Software Quality In a Non-Software Company?
Nicros writes "I work for a publicly traded biotech company that happens to write software that is, in fact, kind of critical for the business — without it no data would ever be read from our instruments, and no analyses would be performed on that data. The problem is that as a 'biotech' company, we are not taking software quality seriously. We have no senior management with any history of commercial software development — our C level has really no clue whatsoever what software really is, much less what is going on in software development. All of our quality processes are related to manufacturing our system (not software), so we are constantly forced into ad-hoc development since there is no real process for our development. Repeated requests to hire someone with some real commercial software development experience have gone unanswered. I have been to the CEO directly one-on-one and although he agreed this was an issue, thanked me, and said he would look into it, that was the end of it. He has bigger things to worry about. So the question: Is this just a fact of life and I need to deal the best I can?
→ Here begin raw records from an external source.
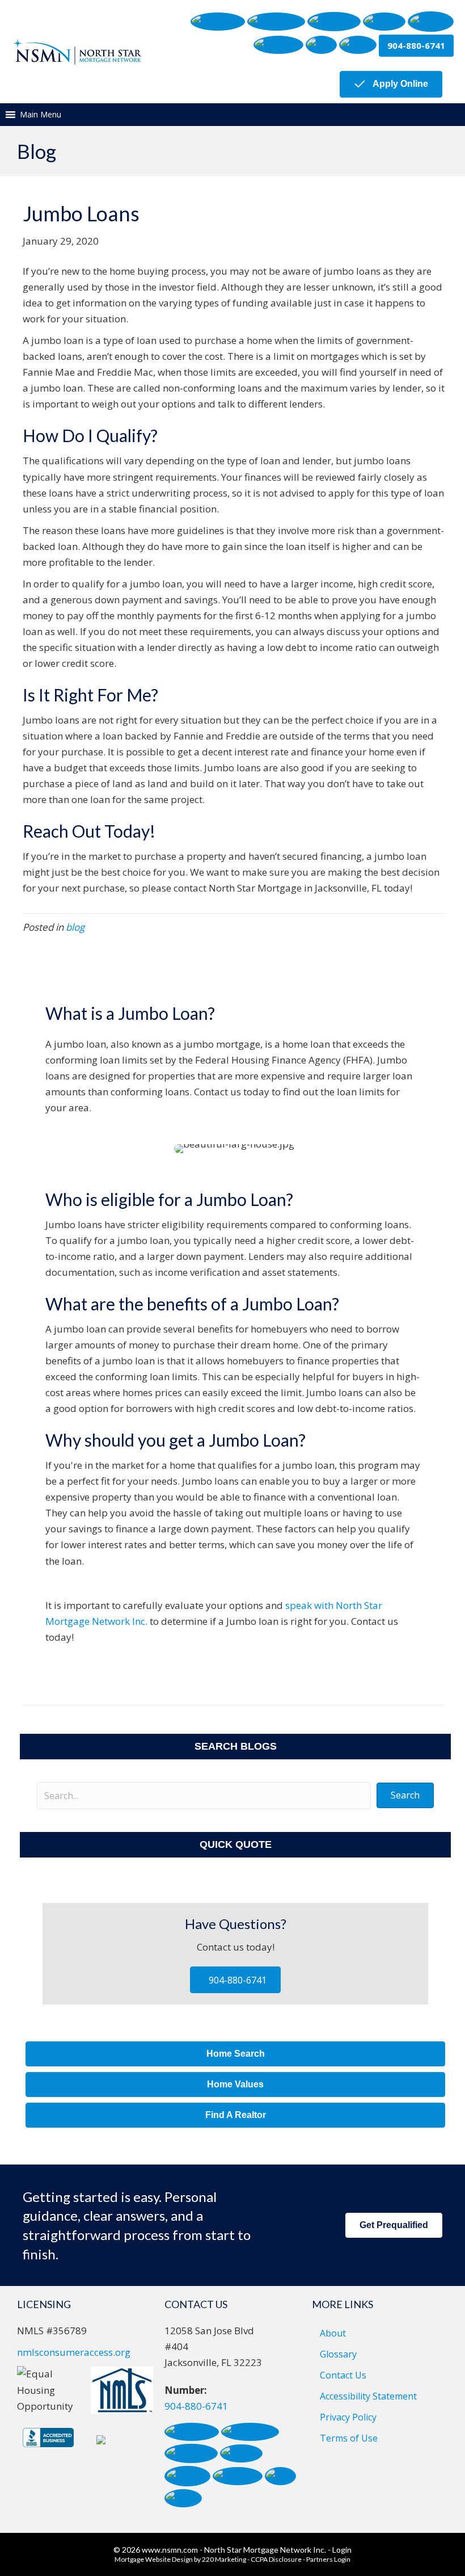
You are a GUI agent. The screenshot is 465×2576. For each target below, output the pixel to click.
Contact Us (343, 2375)
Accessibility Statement (368, 2396)
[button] (218, 21)
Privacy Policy (348, 2417)
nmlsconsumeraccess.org (73, 2352)
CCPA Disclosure (276, 2559)
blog (75, 927)
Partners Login (328, 2559)
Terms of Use (349, 2438)
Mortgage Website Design (154, 2559)
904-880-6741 (196, 2406)
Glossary (338, 2354)
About (333, 2333)
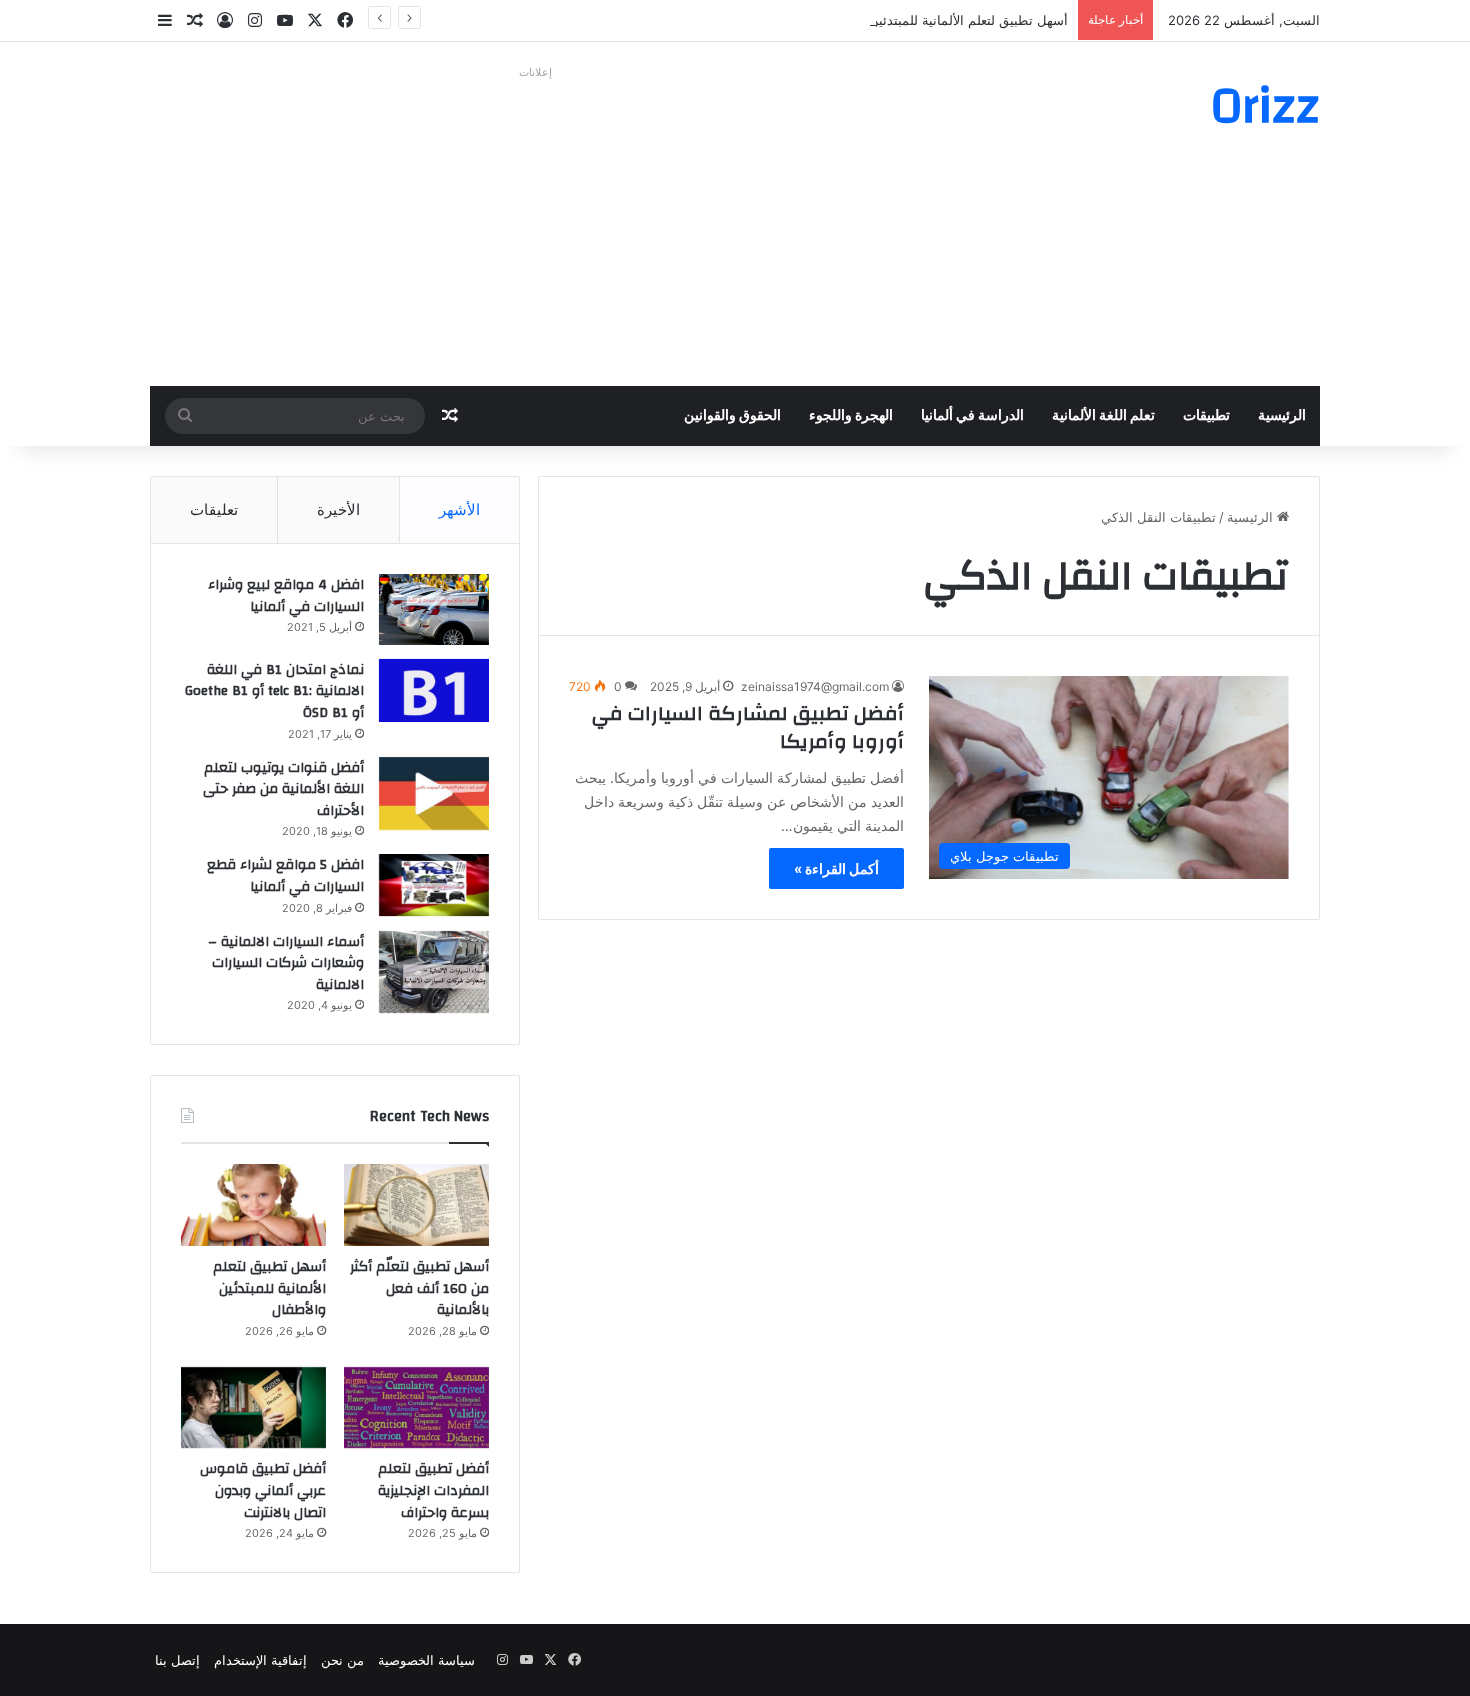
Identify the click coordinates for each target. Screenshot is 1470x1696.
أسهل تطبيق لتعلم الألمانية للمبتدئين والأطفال (943, 20)
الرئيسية (1282, 416)
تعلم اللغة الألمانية (1103, 416)
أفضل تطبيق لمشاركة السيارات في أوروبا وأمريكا (748, 727)
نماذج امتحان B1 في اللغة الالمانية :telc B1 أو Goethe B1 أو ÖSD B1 (274, 691)
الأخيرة (338, 509)
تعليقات (214, 509)
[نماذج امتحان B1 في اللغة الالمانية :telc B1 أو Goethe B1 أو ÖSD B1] (434, 690)
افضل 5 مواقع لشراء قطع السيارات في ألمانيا (285, 876)
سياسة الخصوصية (426, 1660)
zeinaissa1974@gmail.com (815, 686)
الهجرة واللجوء (851, 416)
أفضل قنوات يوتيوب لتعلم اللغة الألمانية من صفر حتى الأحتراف (283, 789)
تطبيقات (1206, 416)
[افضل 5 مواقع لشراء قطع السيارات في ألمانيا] (434, 885)
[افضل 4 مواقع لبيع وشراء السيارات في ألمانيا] (434, 609)
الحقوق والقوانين (732, 416)
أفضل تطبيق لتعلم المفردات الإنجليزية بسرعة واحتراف (433, 1490)
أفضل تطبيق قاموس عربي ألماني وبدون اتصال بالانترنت (263, 1490)
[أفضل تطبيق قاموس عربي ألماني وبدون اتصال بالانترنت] (253, 1408)
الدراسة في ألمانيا (972, 416)
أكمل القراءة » (836, 868)
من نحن (342, 1660)
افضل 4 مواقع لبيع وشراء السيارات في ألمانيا (286, 596)
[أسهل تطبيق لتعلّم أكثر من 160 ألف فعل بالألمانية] (416, 1205)
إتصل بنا (177, 1660)
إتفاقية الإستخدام (260, 1660)
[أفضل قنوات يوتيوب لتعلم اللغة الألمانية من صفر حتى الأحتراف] (434, 793)
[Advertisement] (535, 226)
What else can I do to get some attention on software quality in the company?"
Agreed.
Define problem (your product is useless brick without software), show where it would cost your company dearly (someone using your equipment suing your ass off when they make critical business decidion based obn results from your faulty equipment), come up with two alternative solutions. (good internal practices, opensourcing, hirinig third party company)
Make power point presentation, call everyone you can on meeting and present it. Scare higherups to action. Make sure you don't blame anyone for this problem. Make sure you don't threaten anyone's position with solutions.
-- Technology for the sake of technology is as pathetic as eschewing technology because it's technology.